On cp3040, which is currently quite busy and showing frequent overruns in the logs:

client.status.ok 44570 69630
client.status.204 16366 26958
client.method.purge 15872 26101

Those values have been obtained by running both implementations of varnishreqstats for 10 seconds and comparing the results. Two overruns have been logged while running the python-varnishapi based implementation.

Change 328688 merged by Ema:
varnishreqstats: port to cachestats.CacheStatsSender

https://gerrit.wikimedia.org/r/328688

Change 330668 had a related patch set uploaded (by Ema):
varnishstatsd: port to cachestats.CacheStatsSender

https://gerrit.wikimedia.org/r/330668

Change 330668 merged by Ema:
varnishstatsd: port to cachestats.CacheStatsSender

https://gerrit.wikimedia.org/r/330668

Change 333296 had a related patch set uploaded (by Volans):
varnishstatsd: temporary fix to avoid crashes

https://gerrit.wikimedia.org/r/333296

Change 333296 merged by Volans:
varnishstatsd: temporary fix to avoid crashes

https://gerrit.wikimedia.org/r/333296

Change 333591 had a related patch set uploaded (by Ema):
varnishstatsd: exclude piped requests

https://gerrit.wikimedia.org/r/333591

Change 333591 merged by Ema:
varnishstatsd: exclude piped requests

https://gerrit.wikimedia.org/r/333591

Logged on cp4006 and I can see Jul 19 12:03:09 cp4006 varnishstatsd[2413]: Log overrun in the syslog, so nope :(

Yeah, all other daemons have been fixed but varnishstatsd seems to still be affected by this issue.

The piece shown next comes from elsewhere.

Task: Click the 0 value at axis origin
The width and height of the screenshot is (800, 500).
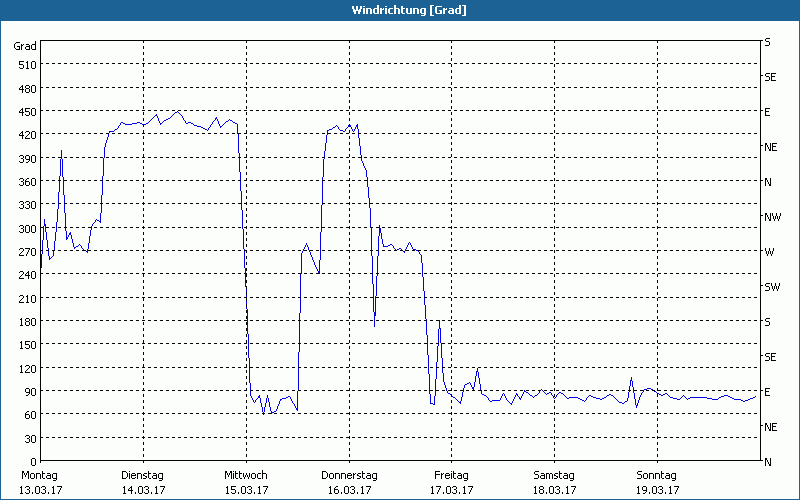Action: tap(33, 462)
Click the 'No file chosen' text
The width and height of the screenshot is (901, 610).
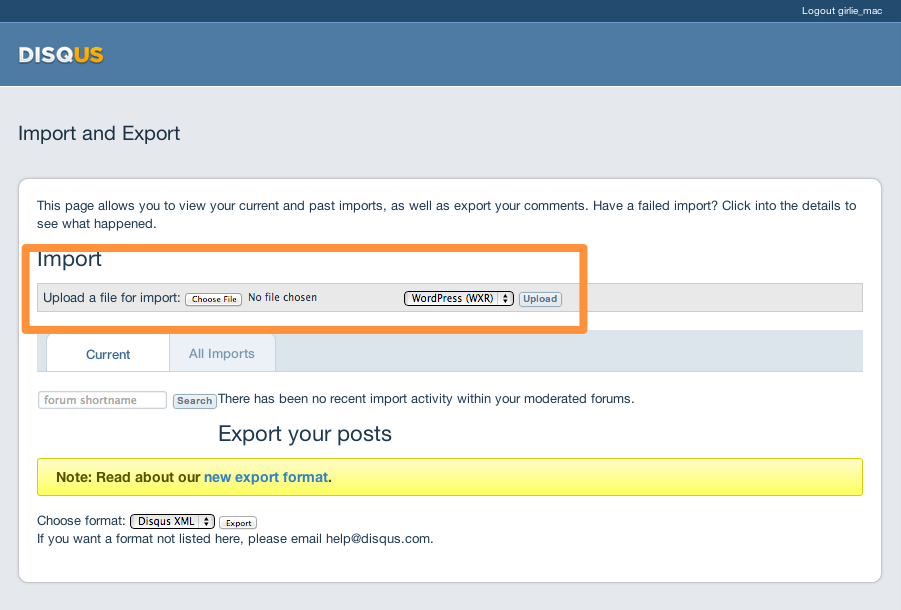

Incidentally, while looking at entirely different stuff on esams recdns hosts, I've noticed that the vast majority of our DNS traffic there is due to cache hosts continuously asking for the A record of statsd.eqiad.wmnet.

So it looks like the varnishstatsd overruns occur mostly in ulsfo:

$ sudo grep -F 'Log overru' /srv/syslog/syslog.log | grep cp4 -c
20737
18:58:30 ema@wezen.codfw.wmnet:~
$ sudo grep -F 'Log overru' /srv/syslog/syslog.log | grep -v cp4 -c
568

A big difference between ulsfo and other DCs is that there's no local recursive DNS there.

So that, together with the observation in the comment above about the insane amount of DNS queries for statsd.eqiad.wmnet against our recursive DNSs made me try to hardcode the statsd server IP into varnishstatsd-default.service on cp4017 and sure enough the overruns stopped immediately.

For the record, I've sampled 5 seconds of DNS traffic on maerlant and acamar. On the former, 835 out of 864 requests concerned statsd.eqiad.wmnet. On acamar it's 2656 out of 5442.

Change 366564 had a related patch set uploaded (by Ema; owner: Ema):
[operations/puppet@production] varnish cachestats.py: cache statsd server IP

https://gerrit.wikimedia.org/r/366564

Change 366564 merged by Ema:
[operations/puppet@production] varnish cachestats.py: cache statsd server IP

https://gerrit.wikimedia.org/r/366564

ema claimed this task.

The last overrun was logged about half an hour ago.

Jul 21 14:58:04 cp4009 varnishstatsd[46915]: Log overrun

Closing.